─── Records to process ───

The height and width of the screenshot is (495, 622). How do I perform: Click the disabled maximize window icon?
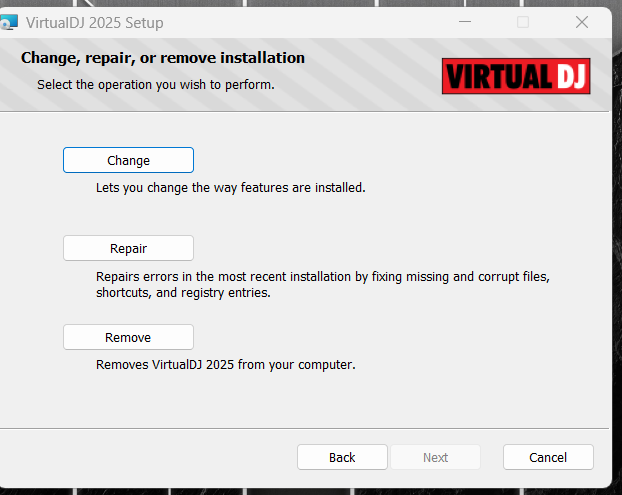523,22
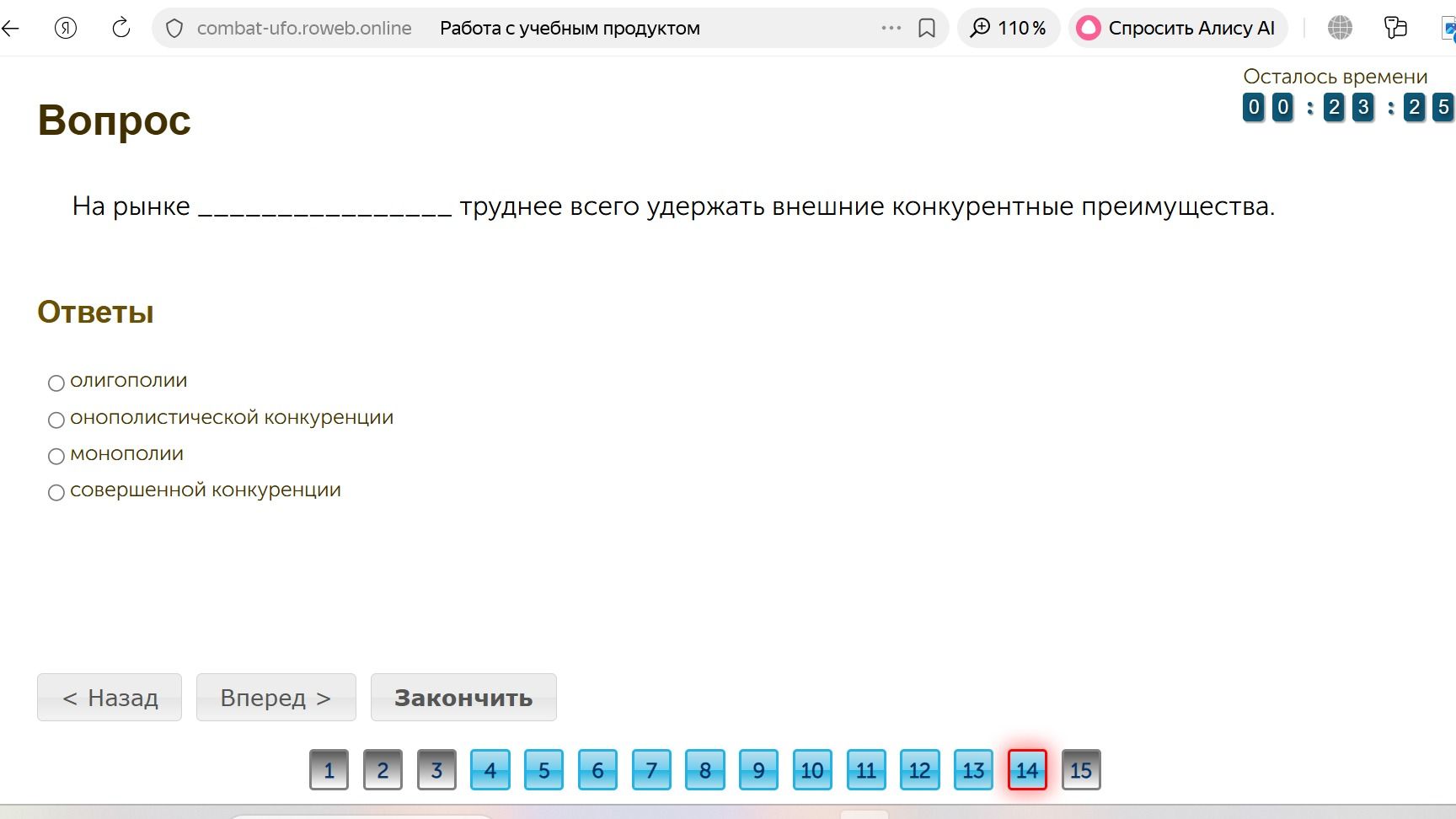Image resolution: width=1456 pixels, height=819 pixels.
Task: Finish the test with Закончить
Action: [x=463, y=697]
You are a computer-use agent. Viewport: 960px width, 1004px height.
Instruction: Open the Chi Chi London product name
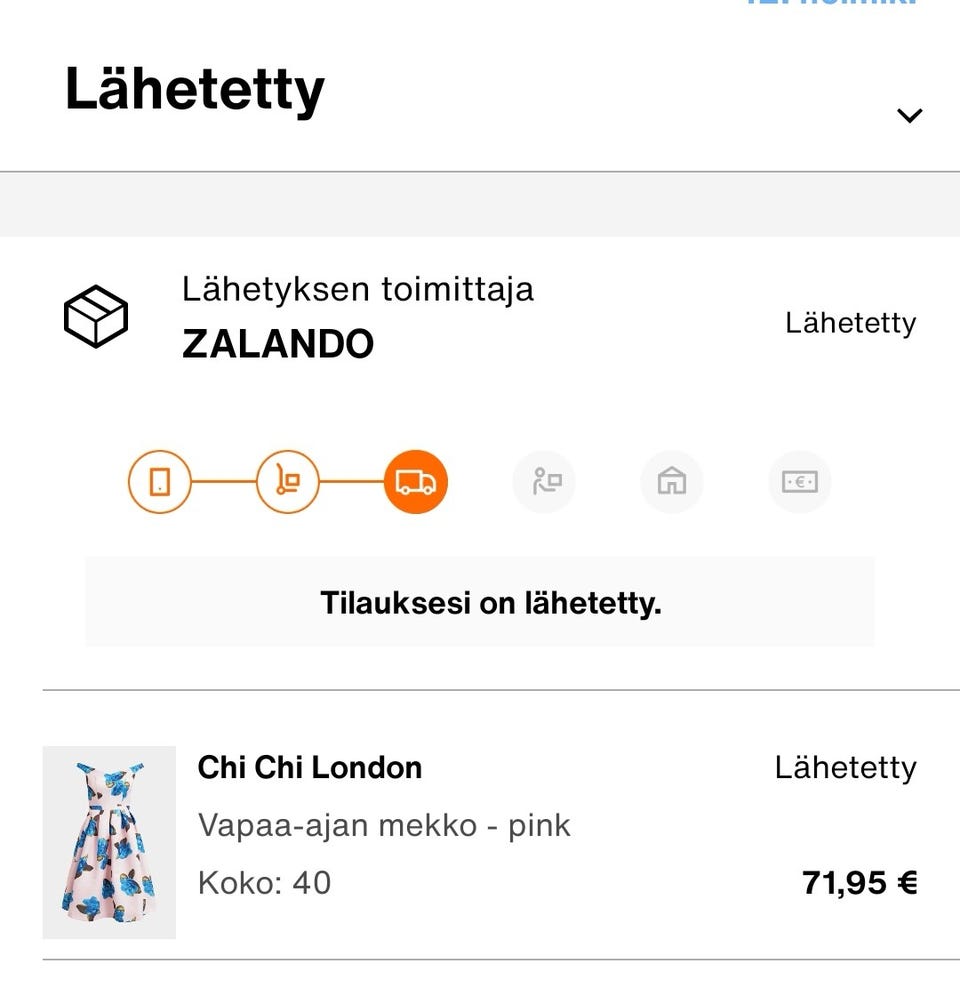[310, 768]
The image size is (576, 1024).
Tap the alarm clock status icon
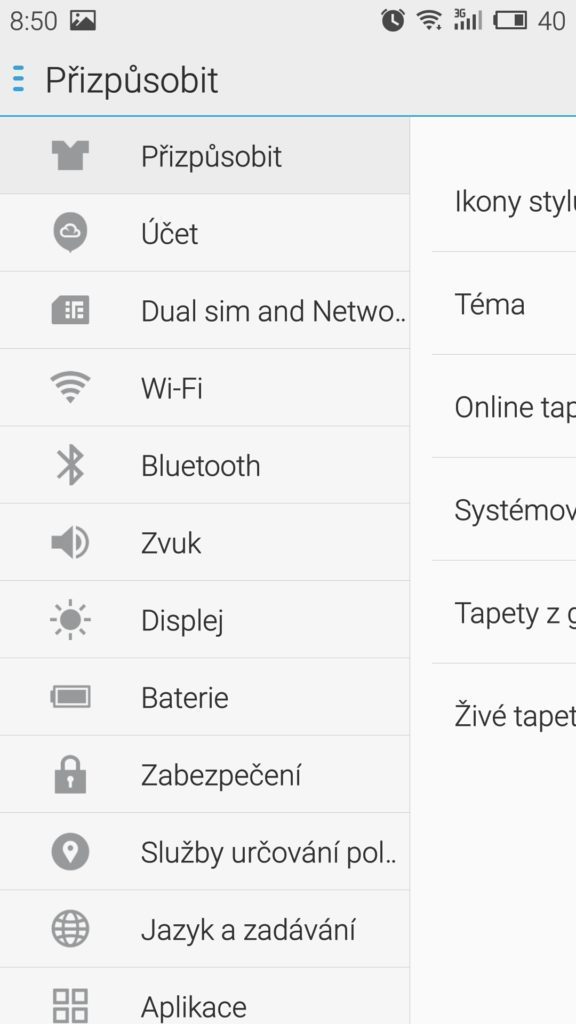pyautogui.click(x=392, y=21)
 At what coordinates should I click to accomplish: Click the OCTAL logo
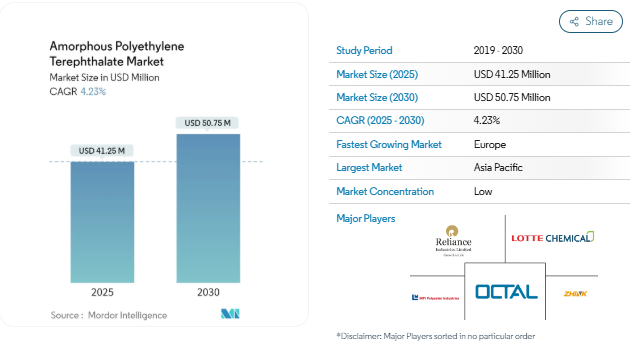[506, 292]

───
─── Records to process ───

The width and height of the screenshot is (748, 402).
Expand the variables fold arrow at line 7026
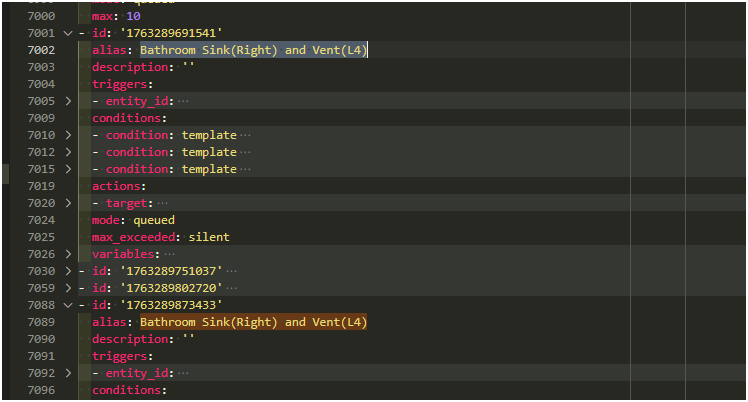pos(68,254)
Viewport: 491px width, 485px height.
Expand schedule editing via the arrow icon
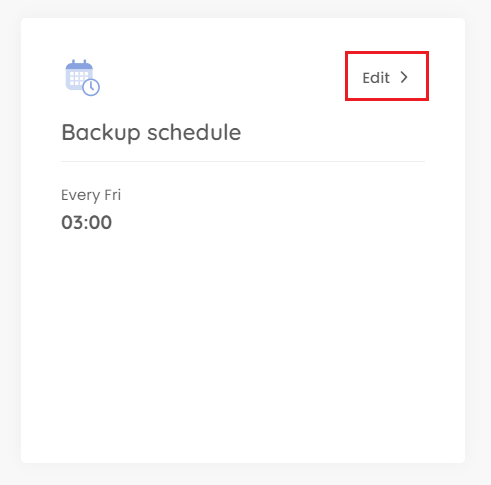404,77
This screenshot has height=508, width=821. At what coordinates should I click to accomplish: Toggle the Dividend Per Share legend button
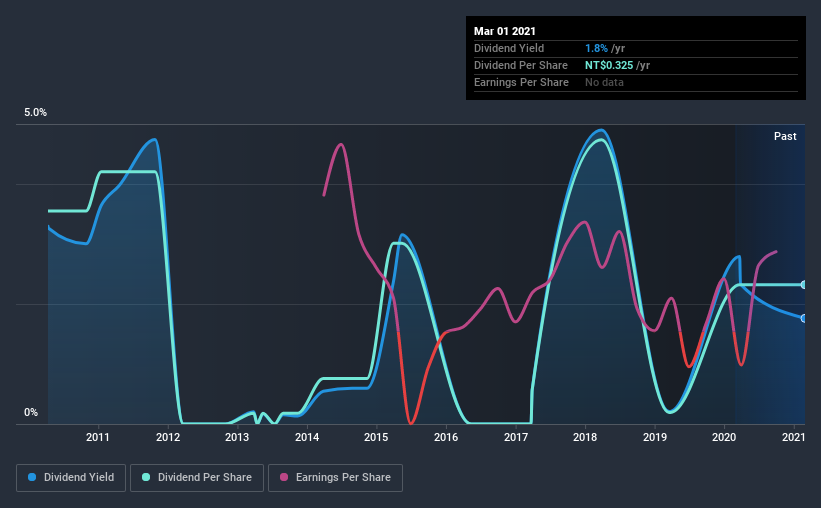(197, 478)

───

- _Exercise requirements_: Scan the listing above, and wherever a line holds the word "Viewport", copy it.

- _Solution to this problem_:
You are a computer-use agent. Viewport: 960px width, 1004px height.
Viewport: 491px width, 485px height.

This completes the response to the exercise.